Ask anyone who has stayed at a private residence long enough to remember it properly, and they will not tell you about the bed, or the breakfast, or the view from the drawing room first. They will tell you about the drive.

They will tell you about the moment they turned off the main road. The way the surface changed from tarmac to gravel, and the sound the tyres made. The gates — wrought iron, perhaps, or timber, or sometimes no gate at all, only a pair of stone pillars and a discreet house number. The first appearance of the building itself, always partial, always seen through something — a grove of trees, a rise in the land, a curve in the drive that keeps the full prospect hidden until the last moment.

This is not an accident of architecture. It is architecture behaving as architecture should.

A short history of the drive

The great private estates of the English countryside, the French châteaux of the Loire, the palaces of Rajasthan, the country seats of Italy — all of them were designed, long before we had cars, around the idea of a considered approach. The drive was part of the house in a way we have mostly forgotten. It prepared you to be hosted. It slowed you down.
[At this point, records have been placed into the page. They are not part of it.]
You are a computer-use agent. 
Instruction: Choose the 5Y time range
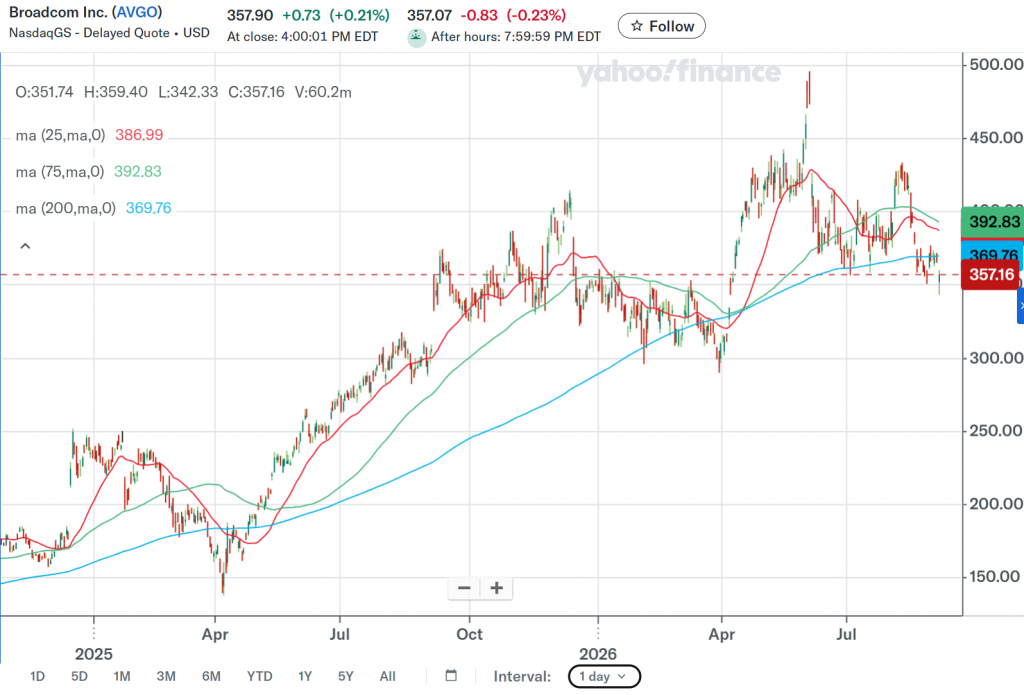point(345,676)
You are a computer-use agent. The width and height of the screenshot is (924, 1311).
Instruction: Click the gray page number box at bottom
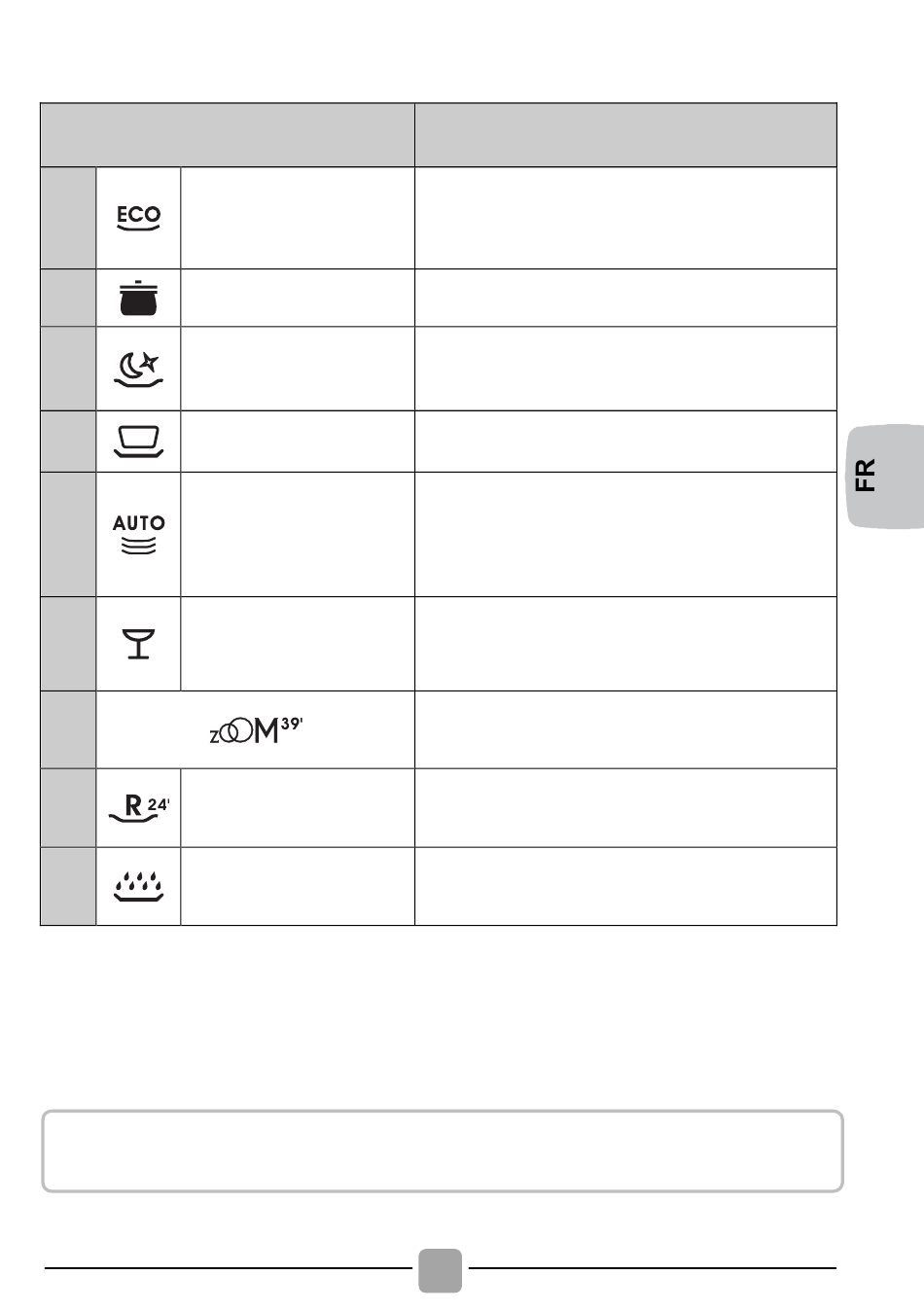click(x=441, y=1270)
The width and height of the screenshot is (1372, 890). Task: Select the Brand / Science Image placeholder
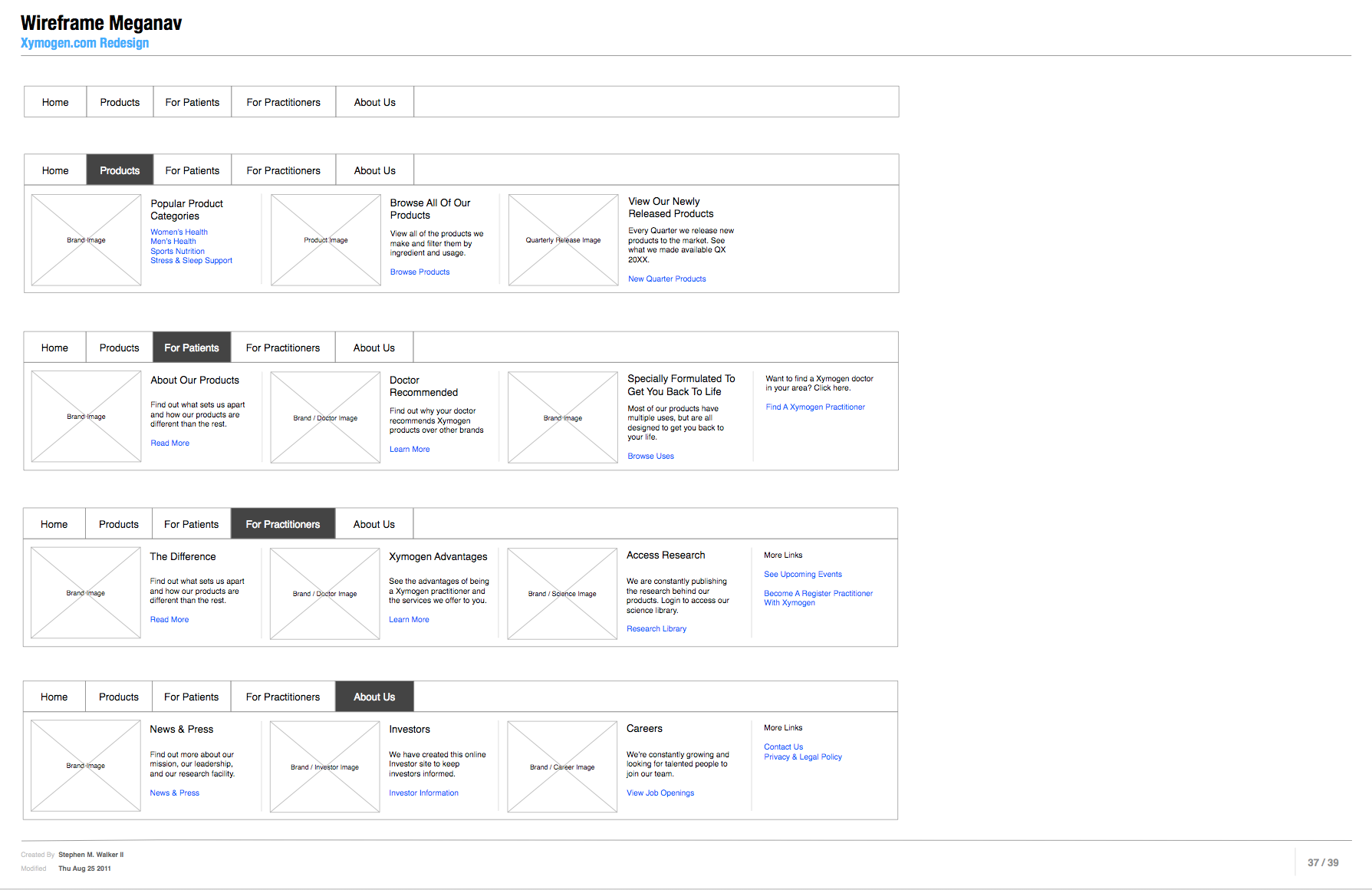pyautogui.click(x=561, y=594)
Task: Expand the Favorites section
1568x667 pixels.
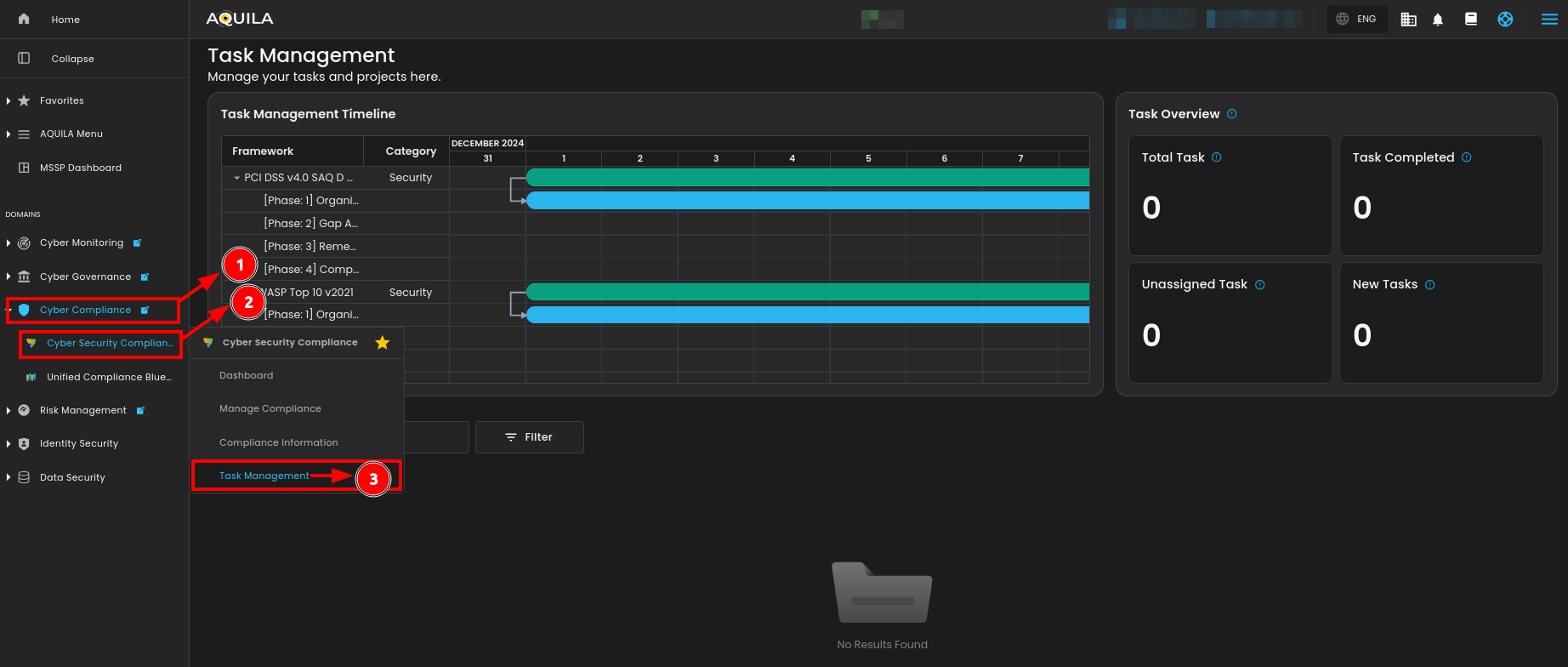Action: [9, 100]
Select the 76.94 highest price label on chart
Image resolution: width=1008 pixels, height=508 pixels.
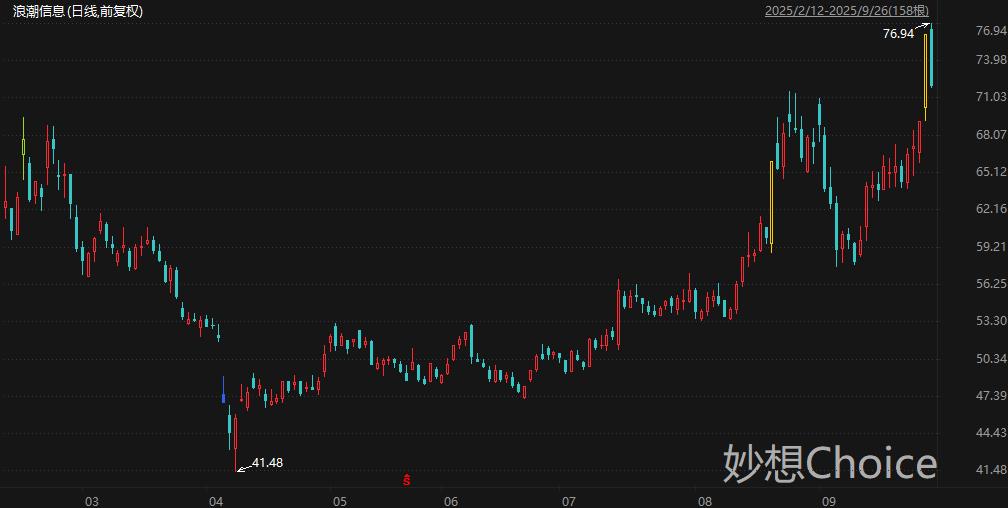coord(897,34)
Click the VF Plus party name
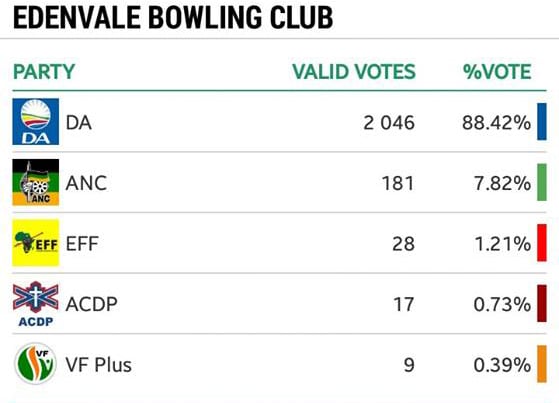This screenshot has width=559, height=403. (x=99, y=365)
It gave you, as the landscape architect Humphry Repton once wrote, the pleasing anticipation of arrival.

What modern hospitality has largely lost is this rhythm. You pull up to a hotel. A man opens your door. You hand over a key, a bag, a card, and within ninety seconds you are in a lift. Everything efficient, nothing considered.

Our houses are different because they cannot be otherwise. They sit where they sit — sometimes at the end of a ten-minute drive through orchards, sometimes up a hill you can only reach by the right vehicle, sometimes behind a set of gates that take their own time to open. We do not try to flatten any of this. We ask you to trust the time it takes.

Why this matters now

There is a particular kind of luxury, now, in being allowed to arrive slowly. Most of our guests spend their lives in the opposite posture: planes booked to the minute, cars waiting at kerbs, meetings stacked like plates. What they come to us for, more often than they say, is the permission to decelerate. The drive is where that permission begins.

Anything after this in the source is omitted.